Killing of Richard Challen
- Date: 14 August 2010
- Location: Claygate, Surrey, England;
- Deaths: Richard Challen
- Convicted: Sally Challen

= Killing of Richard Challen =

2010 crime in Claygate, England

On the morning of 14 August 2010, Richard Challen was killed by his wife Georgina "Sally" Challen (née Jenney) in Claygate, Surrey, England. Sally, 56 at the time, beat the 61-year-old retiree with a hammer 20 times, killing him, after he told her not to question him. She then covered the body and left a note that said, "I love you. Sally." The killing occurred in the kitchen of the couple's marital home. On the following day, Sally travelled to Beachy Head, intending to kill herself. She was intercepted by a chaplain who talked her out of it after three hours of discussion.

She was initially convicted of murder, but the conviction was later quashed on appeal and she pleaded guilty to manslaughter. The case was the subject of the 2019 BBC Two documentary The Case of Sally Challen.

== Background ==

Sally, the youngest of five children, was the daughter of a brigadier in the Royal Engineers who died when she was six years old. She was raised by her mother in Surrey and attended school up to O-levels. She met Richard, a car dealer, when she was 15 years old and they married in 1979. They had two sons, David and James.

==Trial==
At Guildford Crown Court in Surrey in June 2011, she was convicted of his murder after a seven-day trial, for which she was jailed for life. Coercive control became a criminal offence in 2015. In February 2019 at the Court of Appeal in London, her conviction was quashed and a retrial ordered in light of her having adjustment disorder at the time she killed her husband. Her appeal was based partly on her undiagnosed mental health conditions; she had been treated for bipolar disorder, dependent personality disorder and adjustment disorder while in prison. Sally admitted manslaughter on the grounds of diminished responsibility and pleaded not guilty to murder. She was due to be retried on 1 July 2019. However, on 7 June 2019 at the Old Bailey in London, her plea was accepted and the retrial cancelled. The judge said that Challen controlled, isolated and humiliated his wife and was frequently unfaithful to her.
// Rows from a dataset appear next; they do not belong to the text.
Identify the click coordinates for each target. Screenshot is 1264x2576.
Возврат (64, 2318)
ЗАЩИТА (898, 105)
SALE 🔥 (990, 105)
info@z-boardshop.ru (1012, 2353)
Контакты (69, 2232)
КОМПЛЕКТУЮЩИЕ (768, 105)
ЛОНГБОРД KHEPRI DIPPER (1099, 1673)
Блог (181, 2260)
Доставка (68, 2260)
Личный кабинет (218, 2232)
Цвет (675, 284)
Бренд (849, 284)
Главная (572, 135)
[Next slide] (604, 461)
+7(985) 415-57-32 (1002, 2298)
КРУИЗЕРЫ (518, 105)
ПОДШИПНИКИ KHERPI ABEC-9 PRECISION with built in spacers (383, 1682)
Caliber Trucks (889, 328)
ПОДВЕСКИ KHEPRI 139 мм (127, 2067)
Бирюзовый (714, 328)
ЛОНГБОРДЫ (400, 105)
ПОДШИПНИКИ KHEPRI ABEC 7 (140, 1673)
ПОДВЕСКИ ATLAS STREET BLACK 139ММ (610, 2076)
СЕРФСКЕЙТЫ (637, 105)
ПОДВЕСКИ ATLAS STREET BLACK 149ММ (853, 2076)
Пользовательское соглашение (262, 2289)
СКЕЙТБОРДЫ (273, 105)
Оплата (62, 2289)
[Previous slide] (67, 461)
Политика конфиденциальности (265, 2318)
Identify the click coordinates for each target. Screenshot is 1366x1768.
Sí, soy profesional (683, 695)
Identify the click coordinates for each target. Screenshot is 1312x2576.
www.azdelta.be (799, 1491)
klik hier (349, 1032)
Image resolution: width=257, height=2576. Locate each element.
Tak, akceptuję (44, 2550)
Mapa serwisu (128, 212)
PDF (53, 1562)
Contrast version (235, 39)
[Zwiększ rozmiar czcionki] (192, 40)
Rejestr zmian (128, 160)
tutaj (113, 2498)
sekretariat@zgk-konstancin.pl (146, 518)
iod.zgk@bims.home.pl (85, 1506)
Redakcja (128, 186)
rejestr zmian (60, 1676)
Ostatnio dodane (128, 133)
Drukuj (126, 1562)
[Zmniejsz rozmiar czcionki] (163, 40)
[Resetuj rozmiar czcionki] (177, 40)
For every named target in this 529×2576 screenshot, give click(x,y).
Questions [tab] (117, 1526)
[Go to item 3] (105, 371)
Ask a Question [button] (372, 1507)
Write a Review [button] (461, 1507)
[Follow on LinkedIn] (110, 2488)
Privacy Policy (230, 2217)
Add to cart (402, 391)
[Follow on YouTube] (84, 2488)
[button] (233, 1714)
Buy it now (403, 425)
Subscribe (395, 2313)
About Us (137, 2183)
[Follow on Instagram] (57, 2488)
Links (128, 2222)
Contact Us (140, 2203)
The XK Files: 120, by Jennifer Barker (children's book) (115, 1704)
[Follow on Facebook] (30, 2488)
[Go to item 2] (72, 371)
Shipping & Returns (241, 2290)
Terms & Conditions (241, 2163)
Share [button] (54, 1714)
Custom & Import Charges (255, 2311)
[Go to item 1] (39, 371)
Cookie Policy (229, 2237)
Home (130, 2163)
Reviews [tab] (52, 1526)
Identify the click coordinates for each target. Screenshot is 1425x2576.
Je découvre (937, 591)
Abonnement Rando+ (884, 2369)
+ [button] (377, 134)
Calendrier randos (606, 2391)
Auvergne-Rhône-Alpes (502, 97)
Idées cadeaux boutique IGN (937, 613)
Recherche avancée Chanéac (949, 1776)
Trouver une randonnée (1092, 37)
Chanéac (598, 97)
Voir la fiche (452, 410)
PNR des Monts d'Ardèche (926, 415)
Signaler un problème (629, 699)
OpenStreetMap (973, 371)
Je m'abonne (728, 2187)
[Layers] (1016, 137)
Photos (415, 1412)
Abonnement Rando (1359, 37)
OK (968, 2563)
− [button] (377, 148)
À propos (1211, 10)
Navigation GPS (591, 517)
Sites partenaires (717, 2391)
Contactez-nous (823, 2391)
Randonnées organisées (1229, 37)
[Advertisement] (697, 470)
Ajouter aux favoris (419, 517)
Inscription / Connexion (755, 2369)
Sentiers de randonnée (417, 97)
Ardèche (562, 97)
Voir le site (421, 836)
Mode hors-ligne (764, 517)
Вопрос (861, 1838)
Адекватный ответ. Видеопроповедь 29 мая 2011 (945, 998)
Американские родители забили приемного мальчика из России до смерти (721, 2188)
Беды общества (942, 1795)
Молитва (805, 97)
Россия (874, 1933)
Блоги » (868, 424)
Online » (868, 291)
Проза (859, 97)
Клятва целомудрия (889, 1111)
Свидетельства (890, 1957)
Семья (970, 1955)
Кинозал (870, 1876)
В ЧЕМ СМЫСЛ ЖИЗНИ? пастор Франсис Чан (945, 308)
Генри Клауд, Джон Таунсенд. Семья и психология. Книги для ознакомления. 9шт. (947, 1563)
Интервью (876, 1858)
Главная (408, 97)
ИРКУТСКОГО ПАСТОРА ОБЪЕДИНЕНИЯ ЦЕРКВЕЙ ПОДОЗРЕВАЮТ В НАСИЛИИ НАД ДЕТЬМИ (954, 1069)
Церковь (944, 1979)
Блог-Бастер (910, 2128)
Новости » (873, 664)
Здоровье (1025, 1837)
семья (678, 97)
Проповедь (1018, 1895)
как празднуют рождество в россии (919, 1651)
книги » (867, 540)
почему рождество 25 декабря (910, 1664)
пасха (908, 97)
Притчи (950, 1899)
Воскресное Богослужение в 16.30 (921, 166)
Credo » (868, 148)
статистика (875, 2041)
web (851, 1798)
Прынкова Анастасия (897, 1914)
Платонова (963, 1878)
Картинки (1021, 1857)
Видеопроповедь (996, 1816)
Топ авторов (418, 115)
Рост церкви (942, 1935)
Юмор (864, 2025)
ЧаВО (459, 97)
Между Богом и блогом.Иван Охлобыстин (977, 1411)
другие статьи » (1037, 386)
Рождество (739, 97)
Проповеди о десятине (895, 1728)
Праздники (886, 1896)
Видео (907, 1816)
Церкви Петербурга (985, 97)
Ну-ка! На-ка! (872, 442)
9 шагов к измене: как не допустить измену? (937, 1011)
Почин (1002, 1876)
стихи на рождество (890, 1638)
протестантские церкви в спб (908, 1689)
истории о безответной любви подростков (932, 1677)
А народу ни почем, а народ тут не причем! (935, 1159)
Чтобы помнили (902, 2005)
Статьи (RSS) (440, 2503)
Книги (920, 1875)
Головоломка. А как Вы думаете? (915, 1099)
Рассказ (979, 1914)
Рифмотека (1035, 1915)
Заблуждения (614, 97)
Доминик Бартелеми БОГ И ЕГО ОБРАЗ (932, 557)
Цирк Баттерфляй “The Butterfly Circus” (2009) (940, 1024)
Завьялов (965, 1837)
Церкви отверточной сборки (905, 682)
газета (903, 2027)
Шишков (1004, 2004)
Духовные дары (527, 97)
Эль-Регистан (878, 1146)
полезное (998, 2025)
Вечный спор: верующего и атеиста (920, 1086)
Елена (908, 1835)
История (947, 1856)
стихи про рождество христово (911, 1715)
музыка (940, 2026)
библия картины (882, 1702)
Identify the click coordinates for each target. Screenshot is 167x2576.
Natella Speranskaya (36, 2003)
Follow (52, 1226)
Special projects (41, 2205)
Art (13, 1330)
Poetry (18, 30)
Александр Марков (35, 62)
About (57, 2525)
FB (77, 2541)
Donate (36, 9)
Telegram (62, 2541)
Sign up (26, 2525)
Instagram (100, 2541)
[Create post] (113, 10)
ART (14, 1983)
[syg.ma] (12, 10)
He sentenced her to nine years and four months' imprisonment, which she had already served.

Sally's son David supported her and fought for her in the media; he felt the murder could have been prevented. He subsequently wrote a book, The Unthinkable, about the effect of coercive control.

In May 2020, Judge Paul Matthews, sitting in the High Court in Bristol, ruled that Sally could inherit the estate of the deceased Challen, which is valued at £1 million.